*** DOCUMENT EXCERPT ***

The steep hillside is a hard place
With no place to kneel.
Mamang Dai's poetry enthralled us, as she read it in her seraphic voice, in the hush of the Sahitya Akademi auditorium last evening as the day melted into night (2 Sep 2008). This still small voice from the eastern reaches of India in Arunachal Pradesh twittered down to the Capital to proclaim the truth of her people's pain.
We slept by the river
But we do not speak of victory yet.
Her Legends of Pensam (2006)about the Adi tribe of Arunachal Pradesh was mentioned by way of introduction. Dai's so Eliotesque poetry almost had one on one's knees.
We found each other yesterday
After they told us the past was over.
(From 'Prayer Flags 2')
To Mamang Dai's left sat Temsula Ao from Nagaland. In her soft voice which hearkend back to the myths of an absent script of the Ao Nagas, Temsula Ao lamented how the Nagas, once a united community, were riven by factionalism and tribal infighting. The practice of taking tithes - one-tenth of one's earning to be given to the Church - was being misused, as extortionist measures by the underground.
Even now her grandson did not find any meaning in the ancient myths of her people ('The Old Storyteller'). Reference was made to her book set in the hills and villages of Nagaland, These Hills Called Home: Stories from a Warzone (2006).

*** DATA BLOCK ***

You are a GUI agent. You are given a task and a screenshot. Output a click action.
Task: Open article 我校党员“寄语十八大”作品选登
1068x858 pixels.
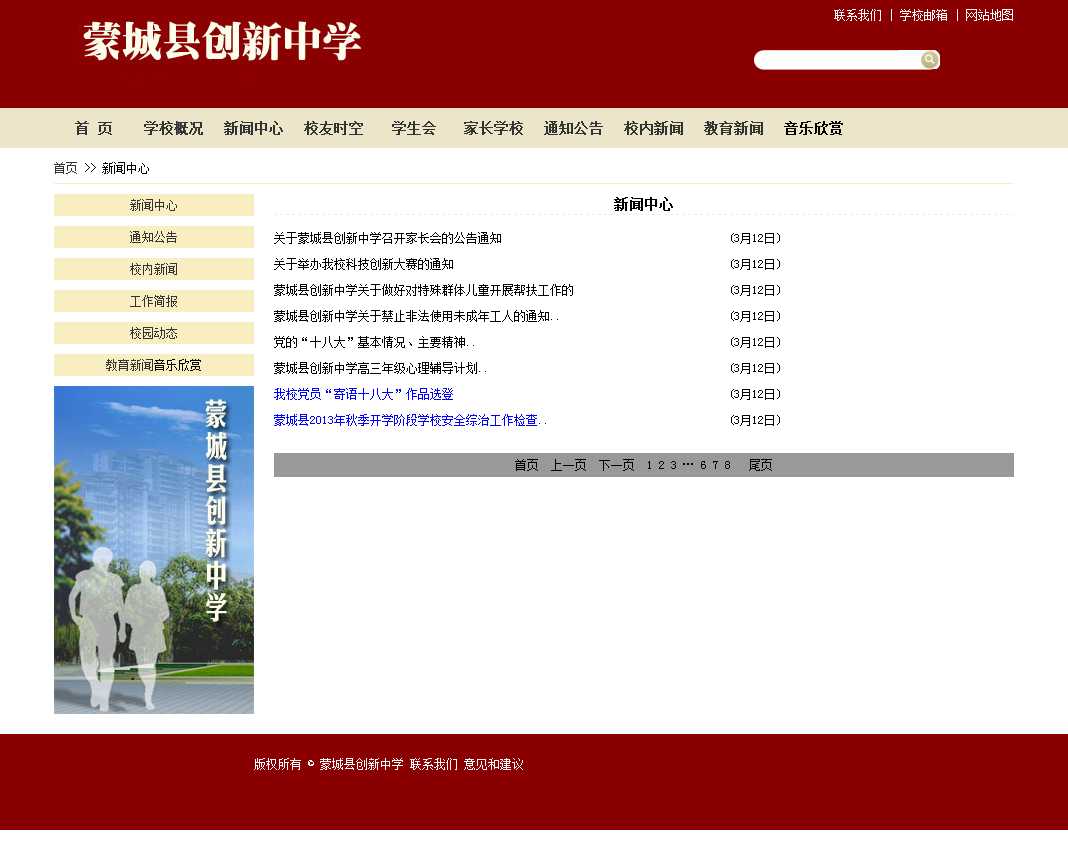coord(363,394)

***

§ TASK SET:
1. Reproduce the account of the poetry reading from "The steep hillside" to "(From 'Prayer Flags 2')", word for word.
2. Using the account of the poetry reading, answer these:
(a) In which auditorium did the reading take place?
(b) Which tribe is Legends of Pensam about?
(c) What portion of one's earnings does the tithe described involve?

§ ANSWERS:
1.
The steep hillside is a hard place
With no place to kneel.
Mamang Dai's poetry enthralled us, as she read it in her seraphic voice, in the hush of the Sahitya Akademi auditorium last evening as the day melted into night (2 Sep 2008). This still small voice from the eastern reaches of India in Arunachal Pradesh twittered down to the Capital to proclaim the truth of her people's pain.
We slept by the river
But we do not speak of victory yet.
Her Legends of Pensam (2006)about the Adi tribe of Arunachal Pradesh was mentioned by way of introduction. Dai's so Eliotesque poetry almost had one on one's knees.
We found each other yesterday
After they told us the past was over.
(From 'Prayer Flags 2')

2.
(a) The Sahitya Akademi auditorium.
(b) The Adi tribe of Arunachal Pradesh.
(c) One-tenth, given to the Church.